The Mahabharata opens with this famous verse:
nārāyaṇaṃ namaskṛtya naraṃ caiva narottamam |
devīṃ sarasvatīṃ caiva tato jayamudīrayet ||
Om! Having bowed down to Narayana and Nara, the most exalted male being, and also to the goddess Saraswati, must the word Jaya be uttered.
Nara and Narayana were two ancient sages who were twin sons of Yama god of death and famously meditated in Badrikashrama. Nara was the previous birth of Arjuna, whereas Narayana was an incarnation of Vishnu and thus the previous birth of Krishna.

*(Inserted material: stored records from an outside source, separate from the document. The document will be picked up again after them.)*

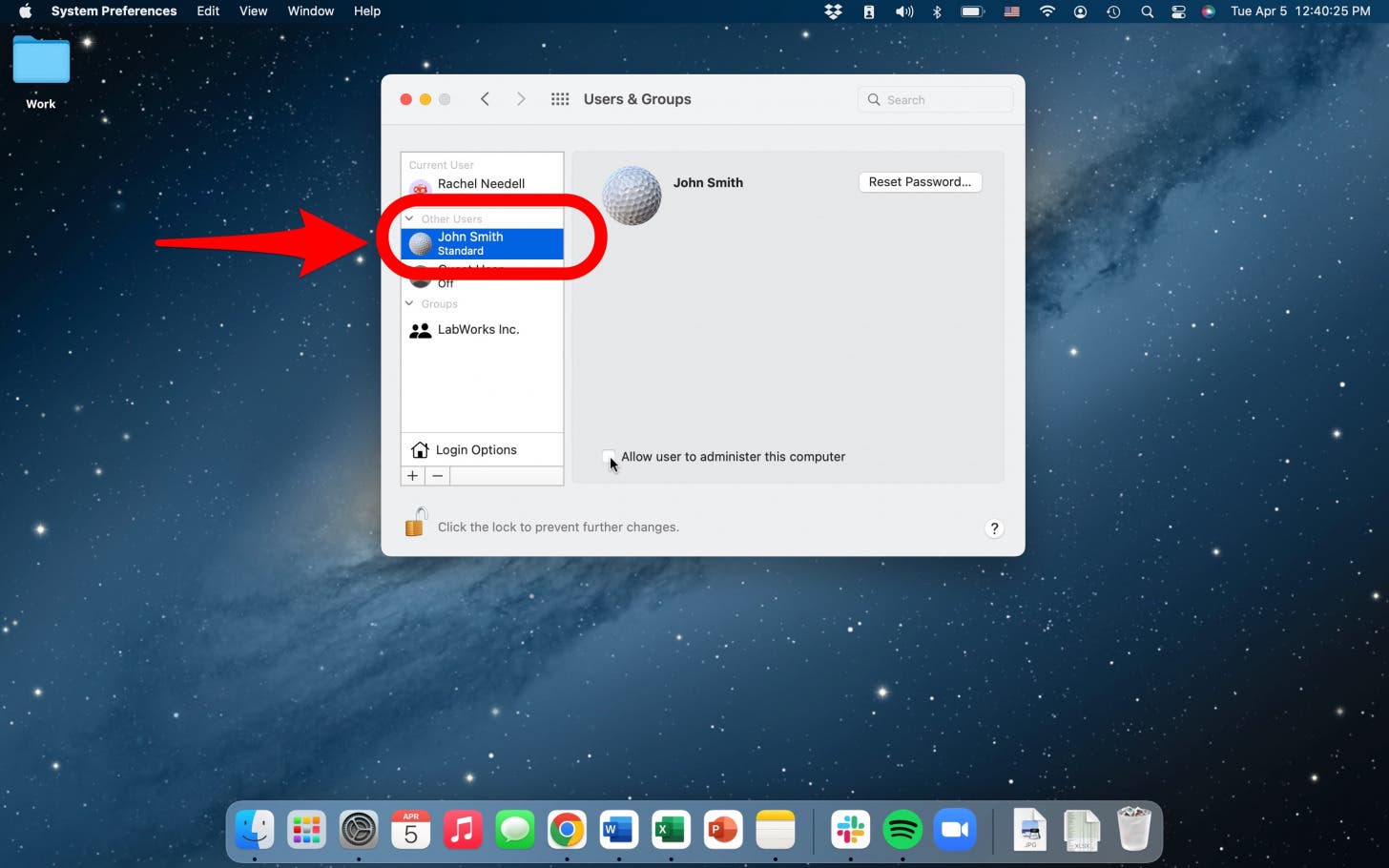Open the Edit menu
1389x868 pixels.
click(x=208, y=11)
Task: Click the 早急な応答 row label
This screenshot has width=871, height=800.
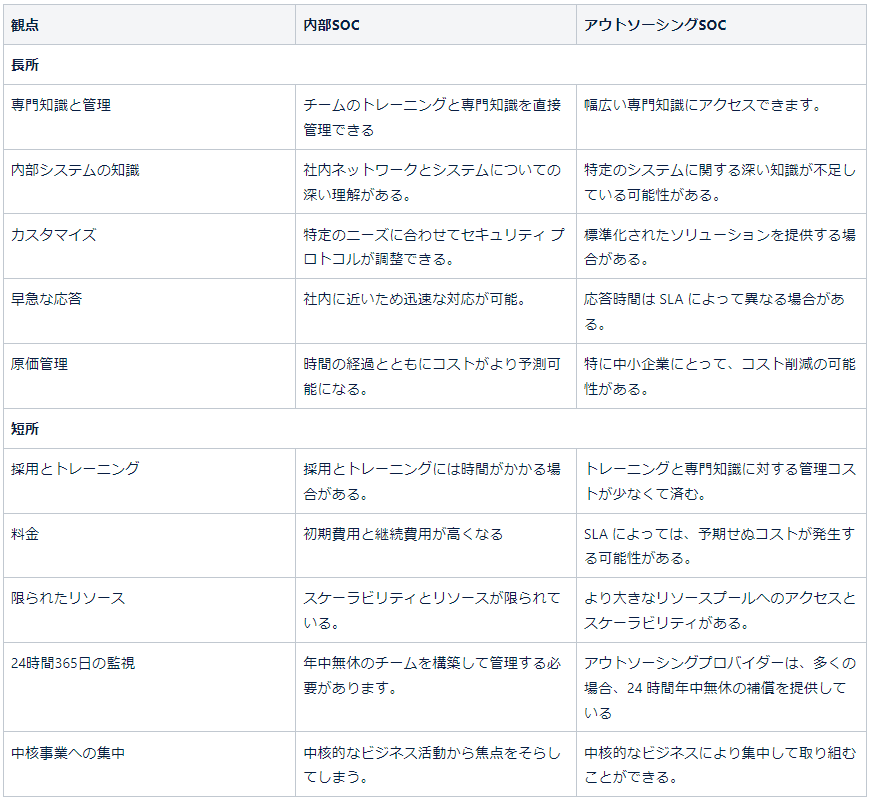Action: pos(47,299)
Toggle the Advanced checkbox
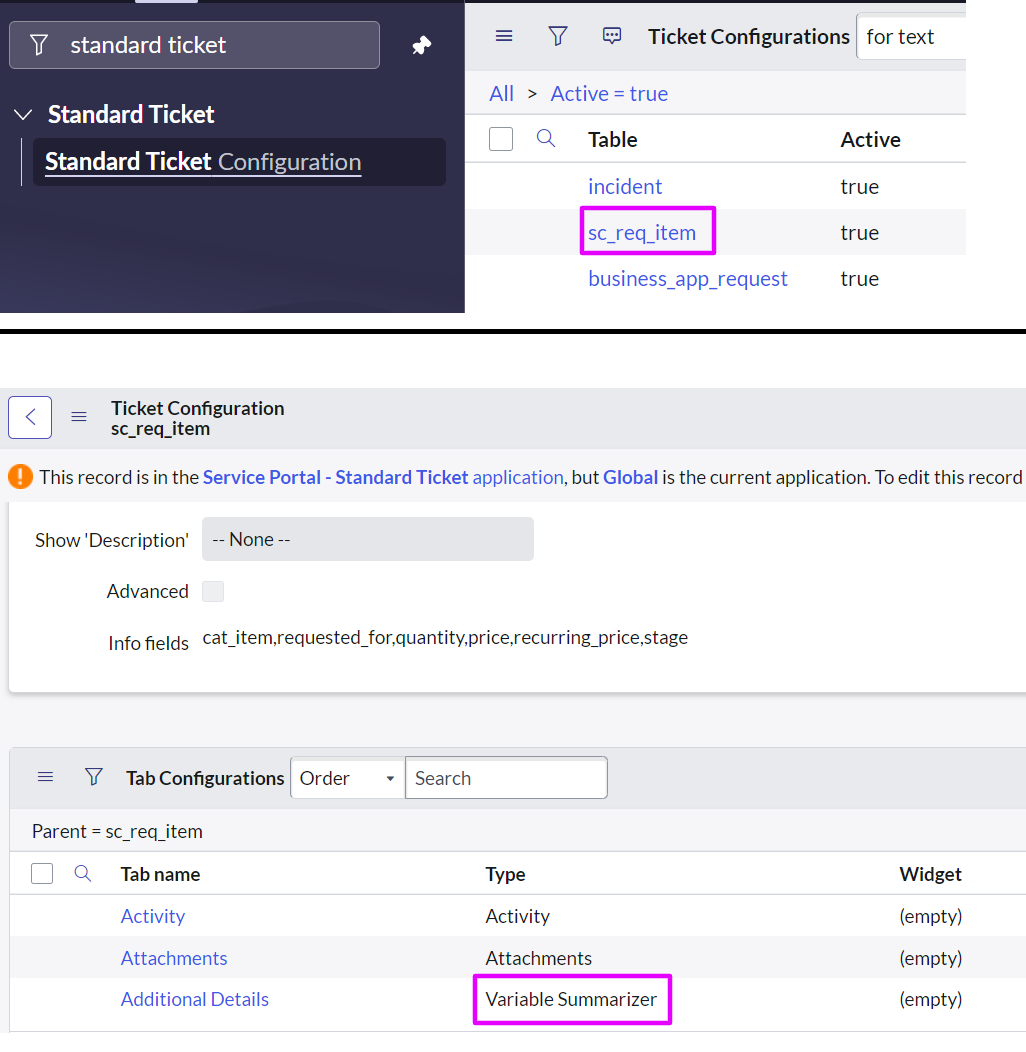The height and width of the screenshot is (1052, 1026). pyautogui.click(x=213, y=591)
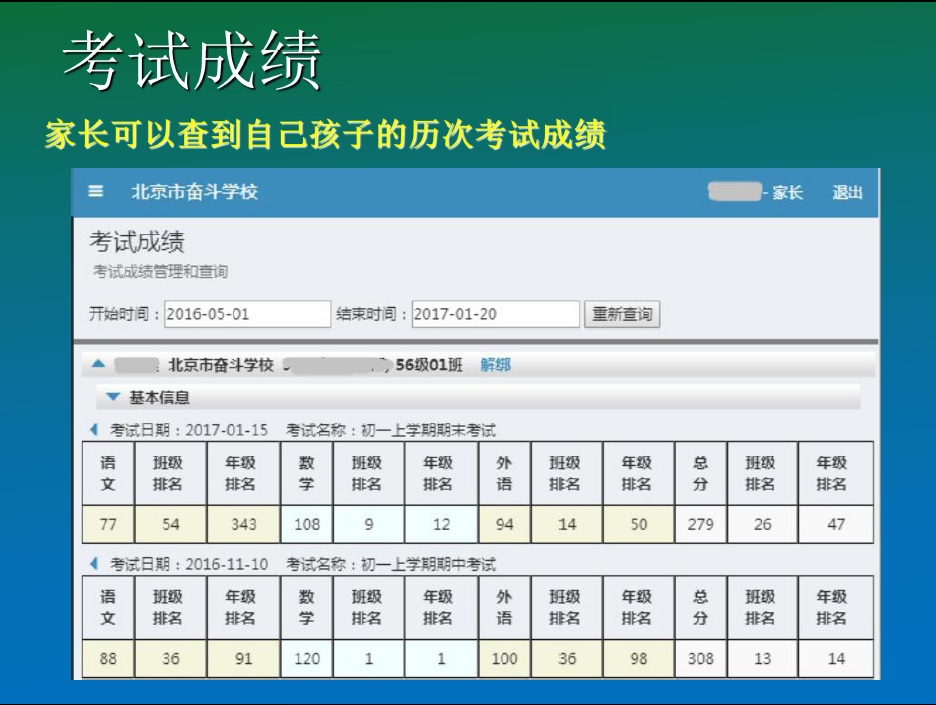This screenshot has width=936, height=705.
Task: Click the 解绑 unbind link
Action: (x=495, y=365)
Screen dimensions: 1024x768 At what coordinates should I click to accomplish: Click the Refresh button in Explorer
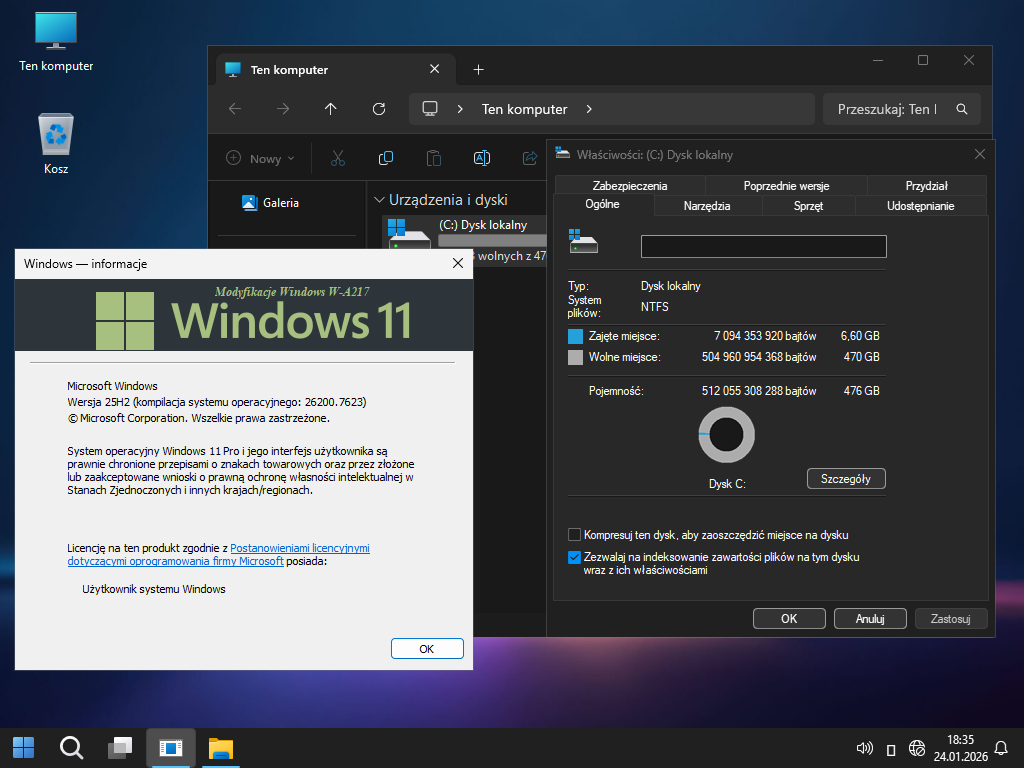click(x=378, y=109)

But my question is about the word "narottamam", which means "the best of men" or as the translation puts it, "the most exalted male being". Why is it that "narottamam" is referring to Nara and not to his brother Narayana? After all, in the Udyoga Parva of the Mahabharata, Vishnu's incarnation Parashurama says "Narayana, again, became superior to Nara in consequence of many more qualities." Also, a common name of Vishnu is Purushottama, which also means "best of men", so it seems like a logical epithet of Vishnu's incarnation Narayana.
Is it possible that Ganguli (the translator) made an error, and that narottamam actually does refer to Narayana and not Nara?